In drafting and negotiating contracts its very important to understand how they will be interpreted if the contract were to be interpreted by Courts as part of a law suit. There are some basics rules / standards that apply:
  1. If the parties attach the same meaning to a term, the interpretation will be based on that even if a third party may not interpret it the same way. If the parties have a different understanding of the meaning, a contract may not be enforceable as there was no meeting of the minds.  If you had reason to know what the other party understood the term to mean, it may be interpreted according to their meaning.
  2. If the language is clear and explicit, the court will look no further in interpretation. The exception to that is if the language would lead to an absurd result.
  3. Contracts are construed against the drafter if there are any ambiguities.
  4. Words are given their ordinary meaning unless a special meaning is given to them in a technical sense or by usage such as creating defined terms.
  5. Technical words are interpreted by persons in profession or business they are used in.
  6. If a term is omitted, courts will supply a term that is reasonable.
  7. If there is a written agreement, evidence of a prior or other agreement is inadmissible to vary or contradict the terms of the written agreement.
  8. If the meaning is plain and unambiguous, the meaning will be determined within the document without extrinsic evidence.
  9. Enforcement will be according to the terms or the agreement provided that the agreement is clear and complete.
  10. Terms will be interpreted to be complimentary.

To put this into the perspective of a contract:

To make sure that the parties attach the same meaning to an item, contracts usually have a definitions section and create defined terms and each time the term is used that has that special meaning, it is capitalized to show that it is a defined term

To prevent extrinsic evidence from being introduced, contracts will have what is called a “merger clause” such as “This Agreement replaces any prior oral or written agreements or other communication between the parties with respect to the subject matter of this Agreement” to show the clear intent of the parties that what is within the “four corners” of the agreement is all the parties intend to constitute the Agreement.

To deal with issues where a term may be found by the courts to be unenforceable, most contracts will also contain a severability provision that says that the if the unenforceable term doesn’t materially affect the parties rights under the Agreement, the agreement without that term will remain in effect.

Another key term in interpreting an agreement is making sure that there is a clear understanding between the parties on exactly which terms will survive the termination or expiration of the agreement. That is done in a survival provision.

Another issue in interpretation of an agreement can be the specific actions of the party. For example if you have a specific term within your agreement that you continually do not enforce, in interpreting the agreement a court could determine that by your actions you have “waived” your rights to enforce it. To prevent that, most agreement will normally include a “waiver” provision which both requires that any waivers must be in writing and that a waiver of one instance will not be deemed to be a waiver of future instances. 
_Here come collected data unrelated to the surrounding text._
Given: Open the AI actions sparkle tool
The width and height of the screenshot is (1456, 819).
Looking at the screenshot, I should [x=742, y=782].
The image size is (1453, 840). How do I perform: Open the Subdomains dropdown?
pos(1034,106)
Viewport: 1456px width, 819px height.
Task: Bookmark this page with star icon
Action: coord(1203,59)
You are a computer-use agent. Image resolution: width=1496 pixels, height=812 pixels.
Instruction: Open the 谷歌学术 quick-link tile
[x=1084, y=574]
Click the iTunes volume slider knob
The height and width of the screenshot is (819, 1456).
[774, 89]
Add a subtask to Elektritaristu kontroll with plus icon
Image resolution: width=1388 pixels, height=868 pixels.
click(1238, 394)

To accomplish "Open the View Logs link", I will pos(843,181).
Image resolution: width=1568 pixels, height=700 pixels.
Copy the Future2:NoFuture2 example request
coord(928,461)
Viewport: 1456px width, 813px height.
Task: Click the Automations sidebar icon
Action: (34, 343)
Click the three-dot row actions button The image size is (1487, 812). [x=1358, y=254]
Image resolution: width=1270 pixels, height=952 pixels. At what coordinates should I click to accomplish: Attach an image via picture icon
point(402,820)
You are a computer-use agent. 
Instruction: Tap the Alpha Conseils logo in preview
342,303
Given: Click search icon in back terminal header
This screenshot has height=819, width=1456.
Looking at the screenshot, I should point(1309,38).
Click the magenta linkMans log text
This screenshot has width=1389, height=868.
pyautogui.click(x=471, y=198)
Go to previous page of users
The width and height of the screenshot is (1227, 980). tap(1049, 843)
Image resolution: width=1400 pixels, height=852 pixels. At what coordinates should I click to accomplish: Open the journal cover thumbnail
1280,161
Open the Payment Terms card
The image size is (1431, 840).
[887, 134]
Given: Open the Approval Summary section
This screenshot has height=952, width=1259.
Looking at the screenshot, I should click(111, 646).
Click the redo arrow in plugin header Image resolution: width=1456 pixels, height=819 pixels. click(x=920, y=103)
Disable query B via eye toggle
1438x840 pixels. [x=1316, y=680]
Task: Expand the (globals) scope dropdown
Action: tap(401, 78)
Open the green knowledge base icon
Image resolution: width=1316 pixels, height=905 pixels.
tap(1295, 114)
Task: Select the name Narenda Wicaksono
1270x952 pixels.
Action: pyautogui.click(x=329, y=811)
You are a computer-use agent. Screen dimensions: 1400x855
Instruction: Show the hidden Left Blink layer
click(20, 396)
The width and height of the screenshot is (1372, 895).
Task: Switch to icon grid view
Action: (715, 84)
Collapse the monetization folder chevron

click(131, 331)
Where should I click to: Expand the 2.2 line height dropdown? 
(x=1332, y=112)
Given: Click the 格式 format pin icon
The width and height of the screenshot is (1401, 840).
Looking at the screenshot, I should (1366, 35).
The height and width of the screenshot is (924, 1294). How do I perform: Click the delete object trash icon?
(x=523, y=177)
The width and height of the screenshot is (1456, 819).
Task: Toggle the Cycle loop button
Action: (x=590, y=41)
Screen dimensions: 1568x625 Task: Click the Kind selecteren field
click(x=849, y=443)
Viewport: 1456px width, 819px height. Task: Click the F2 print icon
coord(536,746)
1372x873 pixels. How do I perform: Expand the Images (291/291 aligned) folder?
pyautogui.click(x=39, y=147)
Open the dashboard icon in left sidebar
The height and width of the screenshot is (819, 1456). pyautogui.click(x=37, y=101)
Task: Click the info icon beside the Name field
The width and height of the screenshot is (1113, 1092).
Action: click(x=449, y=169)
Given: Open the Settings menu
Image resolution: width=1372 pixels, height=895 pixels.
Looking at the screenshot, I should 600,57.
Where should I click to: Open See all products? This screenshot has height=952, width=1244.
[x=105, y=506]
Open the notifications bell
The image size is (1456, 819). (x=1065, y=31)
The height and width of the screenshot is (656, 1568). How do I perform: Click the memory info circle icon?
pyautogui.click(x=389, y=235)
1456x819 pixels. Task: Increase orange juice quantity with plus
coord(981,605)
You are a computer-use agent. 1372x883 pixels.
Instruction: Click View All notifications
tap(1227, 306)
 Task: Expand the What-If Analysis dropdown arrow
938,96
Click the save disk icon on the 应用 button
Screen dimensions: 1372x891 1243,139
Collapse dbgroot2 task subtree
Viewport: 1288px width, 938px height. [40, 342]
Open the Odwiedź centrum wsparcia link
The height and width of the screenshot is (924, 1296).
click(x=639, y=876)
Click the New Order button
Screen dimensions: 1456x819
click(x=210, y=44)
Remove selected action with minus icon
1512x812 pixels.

As agreements frequently consist of a number of documents that are either attached to or are incorporated by reference into the Agreement, ever good contract will have an “order of precedence” provision that establishes the priorities in the event of a conflict between the documents.  In situations where the parties have agreed to an order of precedence, that will be used to interpret the parties obligations. If there is no order of precedence, or if multiple documents that make up the agreement have the same precedence, they will be interpreted to be complimentary. So if one document called for A to M and another called for N to Z, it would be interpreted to require A to Z. Even when there is an order of precedence, the order of precedence only establishes the priority between conflicting provisions. So if you have A to M required in a document that has priority and you have N to Z required by a document of lesser priority, you could still have A to Z required. However, if something in Section C has priority over anything in sections N to Z and there is a conflict with something in Section P, the contract would be interpreted such that the conflicting language in P would not apply. The more important things are, the more important it is to establish the right order of precedence and that can apply not just between contract documents like an agreement and a statement of work, but also between things like the specifications that are made part of the agreement. For example, you may want a Statement of Work to have precedence over the terms of the agreement, but do you also want all the documents that are incorporated into that statement of work to also have priority over the Agreement? Where this is extremely important is if you will be incorporating any of the other party’s documents into your agreement where if you don’t correctly establish the order of precedence the supplier’s document could have priority over the terms of the agreement negating the term.

In dealing with documents that are executed at different times, unless there is an order of precedence established between those documents, the latest writing in time will always have priority. For example an amendment could potentially change both the agreement it is amending and it could change a prior amendment if it is written at a later date. In writing amendments it’s important that they be drafted in a way where the scope of the change is clear and it identifies whether it applies to only a limited scope or the entire agreement. Remember, as the drafter of the document any ambiguity will be held against you.

As a Buyer, if you are using your own contract form, all this means is that if there are errors, inconsistencies, or if a particular point is vague or ambiguous, that may be construed against you so its better to clearly define exactly what the obligations of the parties are and what they mean. 

The last point I is the combined impact of both #7 and 8.  If the agreement is clear an unambiguous a court will only look at what's contained within the Four Corners of the Agreement. With this an prior 
representations, promises, agreements will not be considered.  If a promise or representation was an important consideration in making the purchase, make sure that its included in the agreement!